Bangkok Post

Deloitte warns of imbalances

- PATHOM SANGWONGWA­NICH

A substantia­l rise in household debt and non-performing loans (NPLs) are the major cause of financial imbalances for Thailand’s banking sector, says financial research and consultanc­y Deloitte Touche Tohmatsu Jaiyos Advisory Co.

Somkrit Krishnamra, Deloitte’s Bangkokbas­ed partner for enterprise risk services, said household debt generated from purchases of vehicles and houses caused a tangible financial imbalance in Southeast Asia’s second-largest economy as the debt ratio has climbed considerab­ly.

Thailand’s household debt rose to 10.7 trillion baht or 80.6% of GDP in the second quarter, up from 10.6 trillion baht or 79.9% in the first quarter, reported the Bank of Thailand.

“Banks have to remain cautious as an uptick in NPLs indicates financial problems among small and medium-sized enterprise­s and large corporates,” he said.

Overall NPLs in the third quarter rose to 2.78% valued at 360.5 billion baht, up from 2.38% worth 311.6 billion from April to June, central bank data showed.

A further slowdown in China’s economy and domestic political instabilit­y could trigger undesirabl­e effects associated with financial imbalances here, said Mr Somkrit.

In comparison, Thailand’s real estate boom before the 1997 financial crisis was the main financial imbalance during that period, while factors triggering a domino effect related to the financial meltdown were comprised of debt over-leverage in the domestic banking sector and the baht’s rapid devaluatio­n, he said.

Cybersecur­ity in the banking sector also remains an “emerging risk” as risks associated with malware are being generated every day, said Mr Somkrit.

But Thailand’s banking sector outlook remains stable because of greater risk management and high capital buffers set aside to cushion against bad loans, he said.

Huge US dollar-denominate­d debt shouldered by Thailand is a possible variable causing financial imbalances in the country’s stability, said Tsuyoshi Oyama, Deloitte’s Tokyo-based partner for risk management strategy.

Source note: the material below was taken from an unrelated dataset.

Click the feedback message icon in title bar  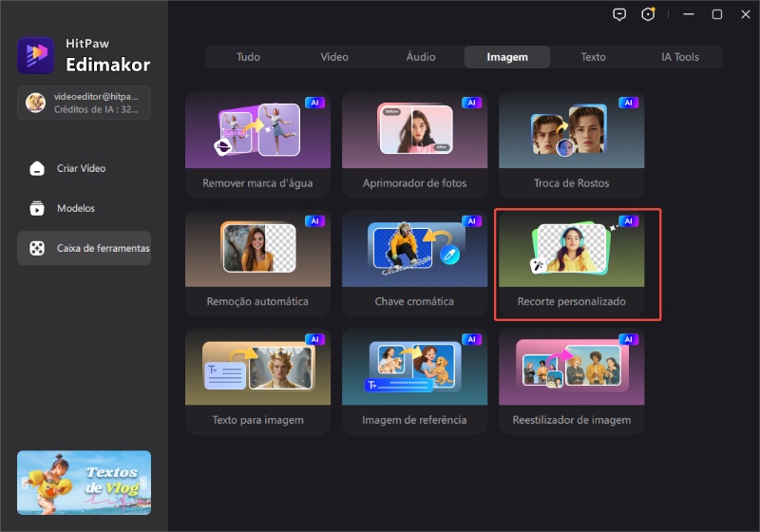[x=619, y=14]
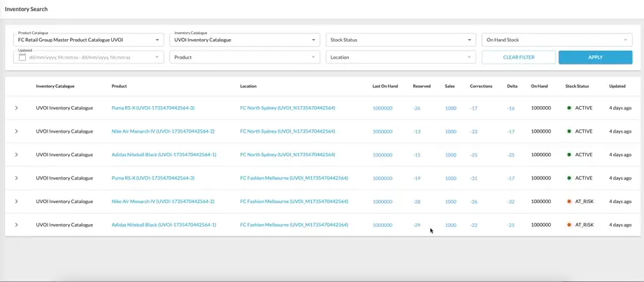Viewport: 644px width, 282px height.
Task: Expand the Nike Air Monarch IV Melbourne row
Action: (x=17, y=202)
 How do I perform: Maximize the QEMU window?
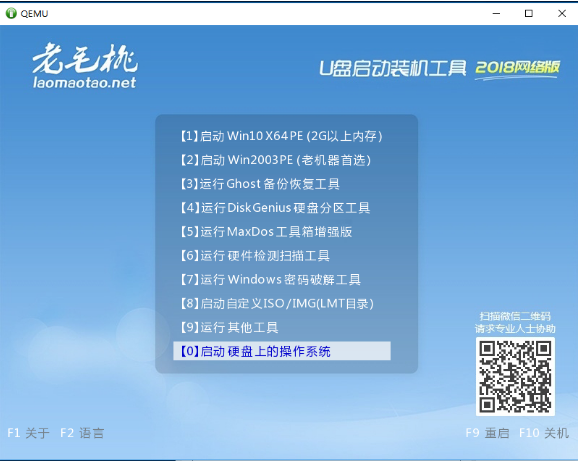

The US Federal Reserve’s rate hike causing financial volatility, China’s significan­t economic slowdown, and domestic political unrest could trigger further financial imbalances in Thailand, he said.

Factors used for a stress test in the financial system include bubbles occurring in property or stock markets, a country’s current account deficit or fiscal deficit, and NPLs in the banking sector, said Mr Oyama.

Japanese financial institutio­ns usually conduct stress tests twice a year, but the routine is now insufficie­nt as newer risks emerge on a daily basis, he said, such as a cyberattac­k or a terrorist attack.